Figure 1: World map showing the record extremes

The numbers refer to the year in the twenty-first century. Blue symbols represent rainfall; red symbols represent heatwaves/droughts; yellow symbols represent hurricanes/cyclones; and the green symbol represents a tornado outbreak.

Le Monde: “In 2003, Europe experienced its hottest summer in 500 years (resulting in 70,000 deaths), an unprecedented heat wave engulfed the Australian bush in 2009 and 2010, Russia was facing a heat wave affecting its population (11,000 people have died in Moscow alone) and crops (30% drop in cereal production due to drought and fire, forcing Moscow to ban wheat exports).
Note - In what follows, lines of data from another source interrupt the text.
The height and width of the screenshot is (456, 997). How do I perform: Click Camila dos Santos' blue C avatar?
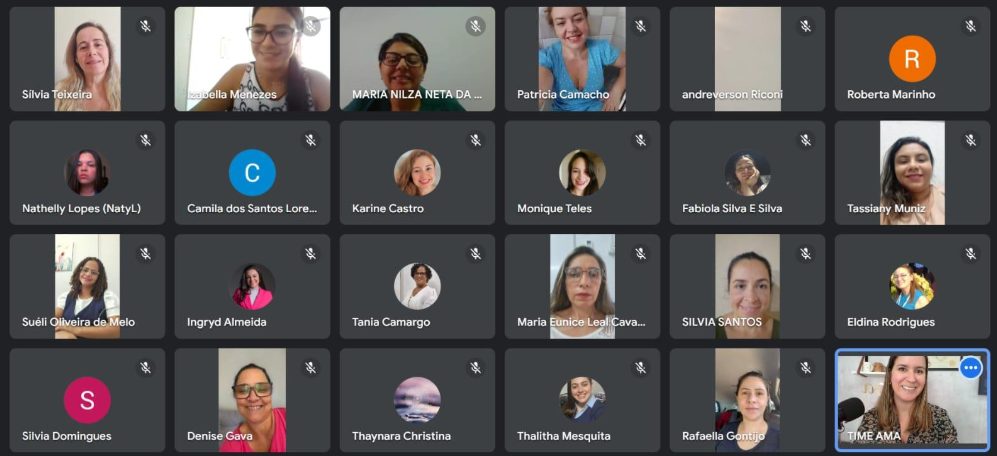(x=252, y=172)
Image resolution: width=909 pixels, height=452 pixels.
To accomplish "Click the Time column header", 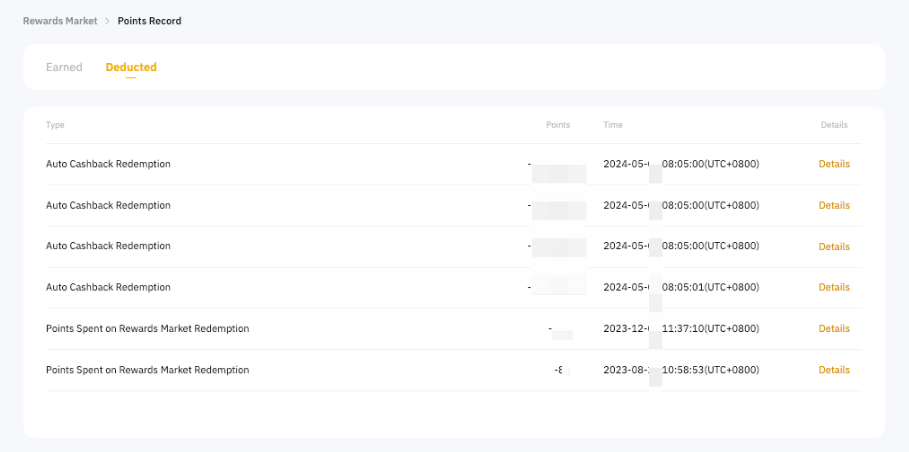I will coord(613,125).
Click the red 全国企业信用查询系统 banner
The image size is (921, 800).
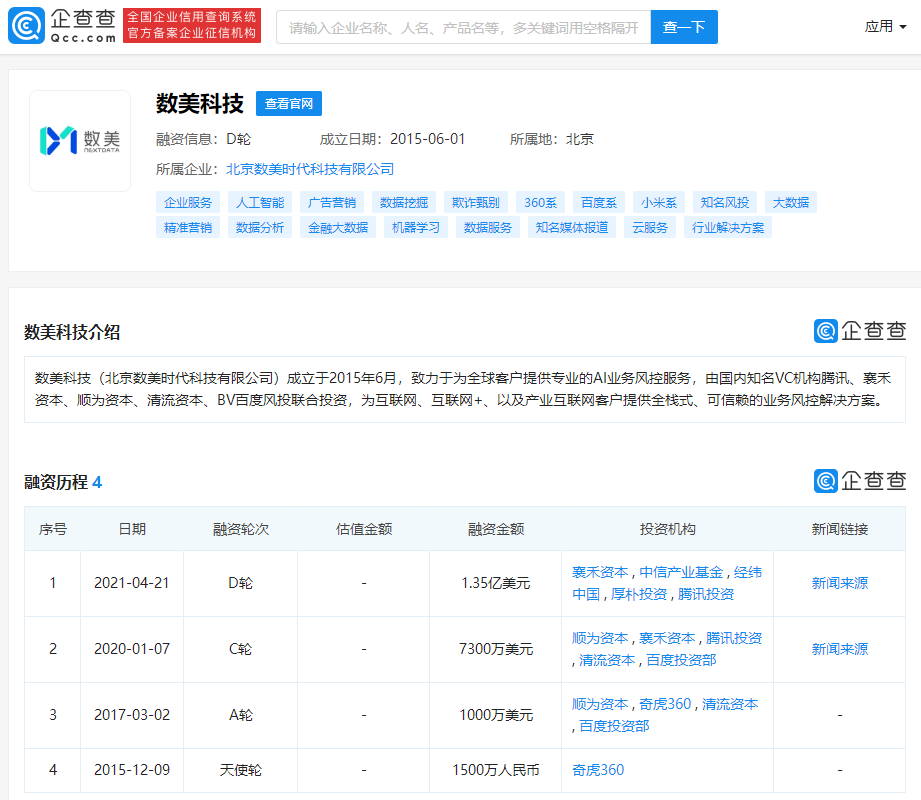point(192,25)
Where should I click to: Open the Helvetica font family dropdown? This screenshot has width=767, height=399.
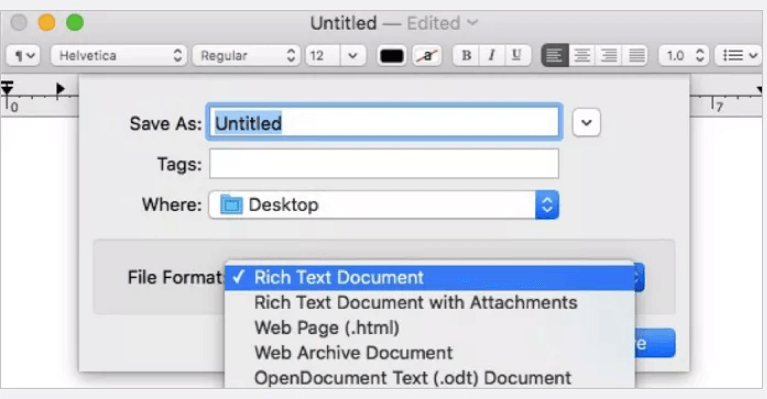pyautogui.click(x=118, y=56)
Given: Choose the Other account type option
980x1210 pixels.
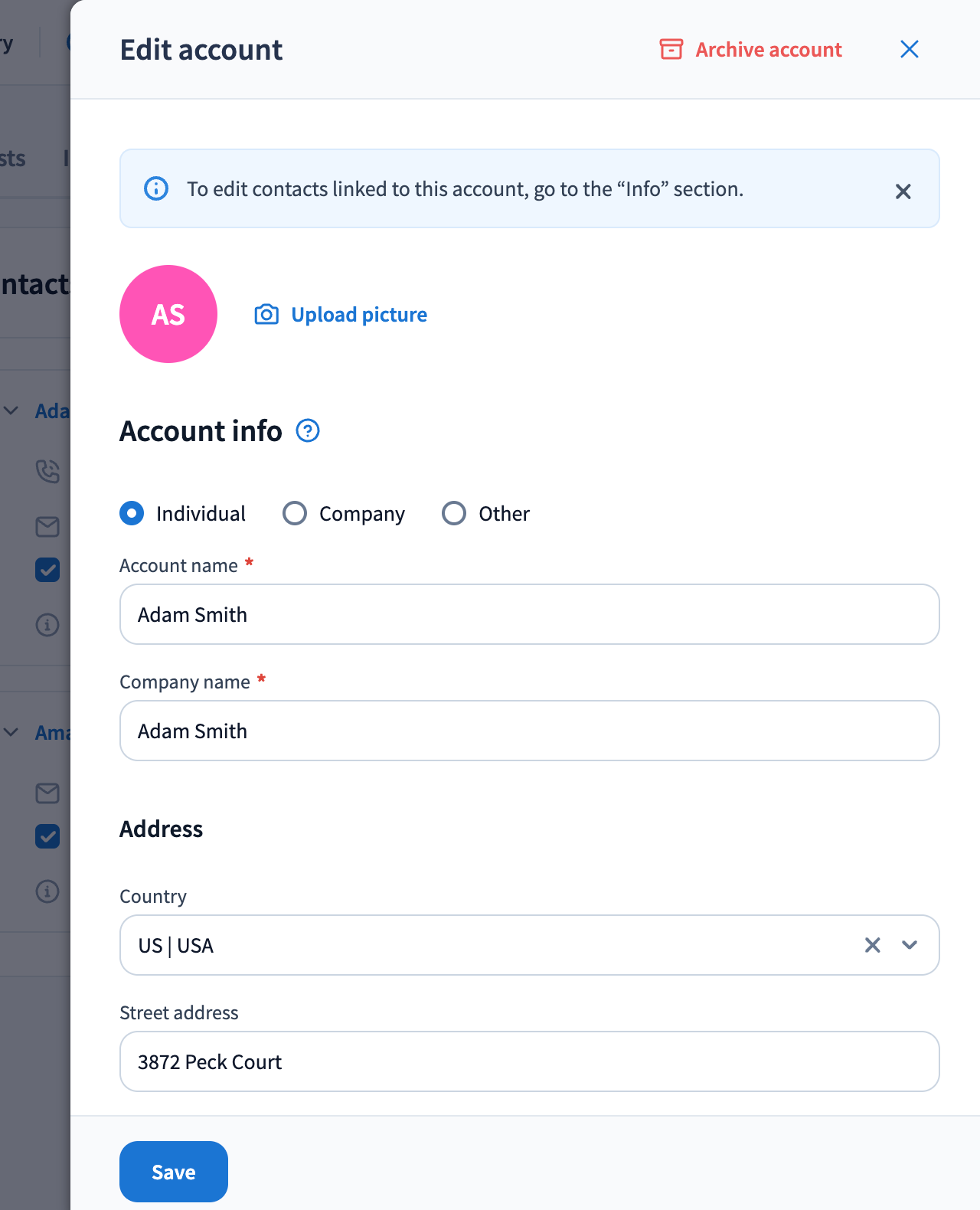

These extreme heat are increasingly frequent. Summers, especially, as shown in this Gaussian curve of the average climate between 1500 and 2002 – with, in blue, the peak years of summer freshness, and in red, those of heat. The bottom graph shows the frequency of ten summers extremes (defined as 5% of the hottest period between 1500 and 2002).

But these extremes are not just happening during summers. Today, throughout the year, the number of records reached by monthly temperatures on the globe is three times higher than that should be observed in a stationary climate.

Nine of the ten warmest years on record have been during the last decade – 2010, 2005 and 1998 are the three records of mean temperatures since records began in 1880. For the two researchers, a link exists between these heat waves and global warming caused by man. Their study joined by many scientific studies, including those of the laboratory of NASA’s Goddard Institute for Space Studies led by James Hansen, for which the temperature rise is largely driven by increased concentrations of greenhouse gases in the atmosphere, particularly carbon dioxide produced by human activities (energy production, transport, industry, etc.). The concentration of CO2 in the atmosphere of 285 parts per million in 1880, has now exceeded 390 parts per million, higher than the maximum “acceptable” level of 350 ppm.

In a nutshell, extreme weather events have increased over the last decade, and if we can not link each one of them to climate change, it is responsible for this trend. “Extreme weather events may be related to regional climatic oscillations such as El Niño or La Niña, the authors concede. But today, these processes take place in a context of global warming. It can transform an extreme event in an record event. It is very likely that even more extreme events unprecedented in the last decade would not have occurred without the anthropogenic global warming.

By anthropogenic, understand Man made global warming.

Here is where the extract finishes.